Saved entries

-- Opening Marker --

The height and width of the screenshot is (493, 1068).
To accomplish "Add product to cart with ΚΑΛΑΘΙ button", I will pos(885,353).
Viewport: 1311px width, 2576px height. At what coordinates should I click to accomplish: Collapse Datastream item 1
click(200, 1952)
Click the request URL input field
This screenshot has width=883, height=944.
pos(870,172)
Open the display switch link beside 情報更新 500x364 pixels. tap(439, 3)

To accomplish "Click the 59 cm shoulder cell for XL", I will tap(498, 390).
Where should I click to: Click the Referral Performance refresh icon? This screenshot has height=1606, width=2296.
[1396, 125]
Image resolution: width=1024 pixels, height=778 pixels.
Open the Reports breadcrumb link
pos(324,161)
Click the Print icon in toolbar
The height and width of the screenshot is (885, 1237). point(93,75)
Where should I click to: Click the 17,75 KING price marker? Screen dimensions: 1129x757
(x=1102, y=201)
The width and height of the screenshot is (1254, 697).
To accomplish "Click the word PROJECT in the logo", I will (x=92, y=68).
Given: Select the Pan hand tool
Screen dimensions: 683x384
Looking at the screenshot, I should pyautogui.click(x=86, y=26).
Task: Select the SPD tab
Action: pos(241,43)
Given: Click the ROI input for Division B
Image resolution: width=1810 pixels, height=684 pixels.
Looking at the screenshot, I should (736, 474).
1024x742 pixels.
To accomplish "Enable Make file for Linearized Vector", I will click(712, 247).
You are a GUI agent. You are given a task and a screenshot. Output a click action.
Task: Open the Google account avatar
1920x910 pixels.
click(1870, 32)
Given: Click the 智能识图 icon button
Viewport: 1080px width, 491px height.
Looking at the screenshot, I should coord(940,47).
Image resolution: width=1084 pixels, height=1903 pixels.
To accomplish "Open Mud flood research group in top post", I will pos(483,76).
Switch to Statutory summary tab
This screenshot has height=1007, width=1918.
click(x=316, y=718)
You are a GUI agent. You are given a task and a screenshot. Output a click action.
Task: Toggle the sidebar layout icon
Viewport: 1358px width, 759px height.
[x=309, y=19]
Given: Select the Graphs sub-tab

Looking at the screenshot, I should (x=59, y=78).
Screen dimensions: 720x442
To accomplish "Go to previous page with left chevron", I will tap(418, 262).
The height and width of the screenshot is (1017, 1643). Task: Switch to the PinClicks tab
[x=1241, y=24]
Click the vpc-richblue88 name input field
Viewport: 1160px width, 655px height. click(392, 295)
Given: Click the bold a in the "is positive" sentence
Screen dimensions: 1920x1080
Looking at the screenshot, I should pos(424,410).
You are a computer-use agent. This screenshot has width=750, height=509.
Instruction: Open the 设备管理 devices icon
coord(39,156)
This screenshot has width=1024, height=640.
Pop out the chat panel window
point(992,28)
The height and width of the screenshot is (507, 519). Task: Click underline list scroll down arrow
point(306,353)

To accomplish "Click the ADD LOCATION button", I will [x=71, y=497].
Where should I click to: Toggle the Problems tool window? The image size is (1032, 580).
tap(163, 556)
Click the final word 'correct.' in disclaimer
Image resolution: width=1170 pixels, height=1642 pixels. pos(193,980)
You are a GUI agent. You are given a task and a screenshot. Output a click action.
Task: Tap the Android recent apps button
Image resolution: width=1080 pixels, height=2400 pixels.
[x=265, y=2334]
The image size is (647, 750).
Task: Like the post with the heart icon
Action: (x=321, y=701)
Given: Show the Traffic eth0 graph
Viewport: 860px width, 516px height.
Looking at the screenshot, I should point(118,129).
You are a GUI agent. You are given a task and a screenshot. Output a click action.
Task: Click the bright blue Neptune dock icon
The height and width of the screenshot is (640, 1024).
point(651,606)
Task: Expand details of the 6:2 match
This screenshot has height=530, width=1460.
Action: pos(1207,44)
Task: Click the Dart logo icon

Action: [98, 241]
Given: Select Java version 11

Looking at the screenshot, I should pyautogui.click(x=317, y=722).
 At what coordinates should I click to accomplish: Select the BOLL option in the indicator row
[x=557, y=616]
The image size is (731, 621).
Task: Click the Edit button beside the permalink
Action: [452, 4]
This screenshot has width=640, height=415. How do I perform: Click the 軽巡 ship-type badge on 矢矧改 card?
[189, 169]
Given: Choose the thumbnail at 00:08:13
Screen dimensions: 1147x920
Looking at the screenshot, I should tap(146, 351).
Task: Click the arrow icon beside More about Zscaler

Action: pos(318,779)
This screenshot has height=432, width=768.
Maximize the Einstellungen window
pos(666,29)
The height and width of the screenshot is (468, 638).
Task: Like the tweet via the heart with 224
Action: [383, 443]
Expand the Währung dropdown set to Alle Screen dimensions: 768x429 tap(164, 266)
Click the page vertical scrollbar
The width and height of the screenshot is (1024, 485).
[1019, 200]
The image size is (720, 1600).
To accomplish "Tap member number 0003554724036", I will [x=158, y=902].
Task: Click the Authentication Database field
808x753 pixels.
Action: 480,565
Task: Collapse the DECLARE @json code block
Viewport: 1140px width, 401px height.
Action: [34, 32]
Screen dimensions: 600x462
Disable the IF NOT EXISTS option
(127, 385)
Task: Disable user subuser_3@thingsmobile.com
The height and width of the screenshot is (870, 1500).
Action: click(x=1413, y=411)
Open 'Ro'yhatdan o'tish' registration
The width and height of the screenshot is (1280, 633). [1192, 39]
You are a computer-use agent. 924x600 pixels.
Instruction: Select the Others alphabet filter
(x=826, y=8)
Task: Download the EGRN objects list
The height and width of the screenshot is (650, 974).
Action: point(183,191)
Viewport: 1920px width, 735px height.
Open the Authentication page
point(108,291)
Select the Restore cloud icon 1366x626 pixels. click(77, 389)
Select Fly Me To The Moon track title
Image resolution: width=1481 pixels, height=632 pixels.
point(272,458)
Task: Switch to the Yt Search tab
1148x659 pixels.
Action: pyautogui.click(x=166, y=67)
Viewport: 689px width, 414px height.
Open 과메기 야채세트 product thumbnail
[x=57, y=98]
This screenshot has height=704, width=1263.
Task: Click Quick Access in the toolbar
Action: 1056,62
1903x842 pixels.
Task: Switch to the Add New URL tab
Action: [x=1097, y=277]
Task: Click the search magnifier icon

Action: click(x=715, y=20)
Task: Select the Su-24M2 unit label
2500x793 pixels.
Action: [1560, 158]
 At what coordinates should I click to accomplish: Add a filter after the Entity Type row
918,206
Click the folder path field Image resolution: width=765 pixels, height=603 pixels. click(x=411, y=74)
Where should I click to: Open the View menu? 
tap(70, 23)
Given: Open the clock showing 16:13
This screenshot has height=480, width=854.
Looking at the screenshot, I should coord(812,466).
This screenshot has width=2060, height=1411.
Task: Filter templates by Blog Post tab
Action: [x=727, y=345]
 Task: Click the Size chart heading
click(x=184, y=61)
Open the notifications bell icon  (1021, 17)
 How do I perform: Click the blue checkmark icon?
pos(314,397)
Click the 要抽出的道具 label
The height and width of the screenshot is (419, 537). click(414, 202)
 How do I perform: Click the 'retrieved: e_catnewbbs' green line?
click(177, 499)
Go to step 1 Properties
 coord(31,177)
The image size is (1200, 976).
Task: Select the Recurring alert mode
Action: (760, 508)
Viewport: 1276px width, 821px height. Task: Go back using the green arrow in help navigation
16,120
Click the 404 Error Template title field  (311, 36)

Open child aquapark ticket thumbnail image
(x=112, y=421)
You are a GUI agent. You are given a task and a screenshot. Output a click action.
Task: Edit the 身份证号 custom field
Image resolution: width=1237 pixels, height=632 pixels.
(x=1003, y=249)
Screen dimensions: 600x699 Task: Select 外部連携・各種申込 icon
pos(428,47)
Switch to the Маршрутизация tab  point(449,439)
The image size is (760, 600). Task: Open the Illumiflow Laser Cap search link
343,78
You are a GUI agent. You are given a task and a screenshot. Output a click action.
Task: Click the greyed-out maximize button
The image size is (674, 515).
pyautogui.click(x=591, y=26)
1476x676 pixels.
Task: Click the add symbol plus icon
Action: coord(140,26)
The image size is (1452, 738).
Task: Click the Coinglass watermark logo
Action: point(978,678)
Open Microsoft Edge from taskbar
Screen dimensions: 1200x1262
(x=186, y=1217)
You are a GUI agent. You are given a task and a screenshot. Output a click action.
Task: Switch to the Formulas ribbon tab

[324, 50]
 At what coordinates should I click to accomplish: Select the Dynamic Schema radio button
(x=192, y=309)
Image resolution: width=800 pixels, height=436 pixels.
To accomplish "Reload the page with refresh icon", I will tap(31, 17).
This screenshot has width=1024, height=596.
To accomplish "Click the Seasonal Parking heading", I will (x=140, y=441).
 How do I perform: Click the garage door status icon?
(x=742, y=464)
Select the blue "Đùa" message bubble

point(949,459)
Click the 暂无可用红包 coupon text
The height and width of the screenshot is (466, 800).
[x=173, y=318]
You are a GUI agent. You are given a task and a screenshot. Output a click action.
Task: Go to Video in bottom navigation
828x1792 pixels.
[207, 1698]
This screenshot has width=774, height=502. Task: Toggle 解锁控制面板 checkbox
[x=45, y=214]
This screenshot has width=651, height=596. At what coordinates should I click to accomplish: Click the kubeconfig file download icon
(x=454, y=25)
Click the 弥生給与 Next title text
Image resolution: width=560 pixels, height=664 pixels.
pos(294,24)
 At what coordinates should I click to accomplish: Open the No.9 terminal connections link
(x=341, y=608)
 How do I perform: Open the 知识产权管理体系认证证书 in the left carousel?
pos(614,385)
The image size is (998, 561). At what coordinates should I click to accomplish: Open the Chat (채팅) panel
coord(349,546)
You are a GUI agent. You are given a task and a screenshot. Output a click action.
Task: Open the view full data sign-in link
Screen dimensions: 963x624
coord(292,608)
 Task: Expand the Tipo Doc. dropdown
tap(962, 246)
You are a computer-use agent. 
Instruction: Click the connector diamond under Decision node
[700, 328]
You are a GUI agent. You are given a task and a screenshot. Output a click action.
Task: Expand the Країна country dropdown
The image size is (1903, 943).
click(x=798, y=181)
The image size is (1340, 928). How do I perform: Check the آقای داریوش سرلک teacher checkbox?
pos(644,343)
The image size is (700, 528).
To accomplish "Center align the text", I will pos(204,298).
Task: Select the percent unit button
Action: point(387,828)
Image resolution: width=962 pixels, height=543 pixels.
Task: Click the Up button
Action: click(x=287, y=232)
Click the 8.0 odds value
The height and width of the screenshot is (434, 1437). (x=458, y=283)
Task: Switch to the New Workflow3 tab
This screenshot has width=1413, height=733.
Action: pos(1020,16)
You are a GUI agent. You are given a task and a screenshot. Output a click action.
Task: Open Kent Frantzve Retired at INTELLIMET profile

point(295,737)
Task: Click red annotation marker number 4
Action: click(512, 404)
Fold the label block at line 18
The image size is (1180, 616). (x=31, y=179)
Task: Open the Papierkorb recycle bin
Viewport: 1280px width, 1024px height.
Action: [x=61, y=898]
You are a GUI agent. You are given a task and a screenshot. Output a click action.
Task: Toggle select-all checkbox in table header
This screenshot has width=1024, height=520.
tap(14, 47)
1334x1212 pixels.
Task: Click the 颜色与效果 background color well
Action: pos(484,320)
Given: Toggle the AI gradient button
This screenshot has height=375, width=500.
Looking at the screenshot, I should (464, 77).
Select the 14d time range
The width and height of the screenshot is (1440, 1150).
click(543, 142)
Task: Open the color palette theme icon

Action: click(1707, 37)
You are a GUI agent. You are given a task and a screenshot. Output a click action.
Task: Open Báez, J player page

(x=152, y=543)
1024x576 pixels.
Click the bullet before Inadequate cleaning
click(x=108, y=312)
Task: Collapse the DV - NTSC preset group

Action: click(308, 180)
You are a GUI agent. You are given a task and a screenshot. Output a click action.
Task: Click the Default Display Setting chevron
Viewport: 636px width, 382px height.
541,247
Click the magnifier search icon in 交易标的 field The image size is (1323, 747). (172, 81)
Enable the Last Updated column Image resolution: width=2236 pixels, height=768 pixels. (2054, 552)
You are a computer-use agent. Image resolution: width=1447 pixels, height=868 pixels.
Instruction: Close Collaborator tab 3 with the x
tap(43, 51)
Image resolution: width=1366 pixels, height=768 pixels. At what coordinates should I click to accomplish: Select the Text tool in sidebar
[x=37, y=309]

-- Closing Marker --

PROBLEM STATEMENT
For each line in the entries that contains the string "computer", make a copy.

SOLUTION FOR THIS TASK
You are a computer-use agent. This screenshot has width=750, height=509.
You are a computer-use agent. 924x600 pixels.
You are a computer-use agent. 
You are a computer-use agent. Image resolution: width=1447 pixels, height=868 pixels.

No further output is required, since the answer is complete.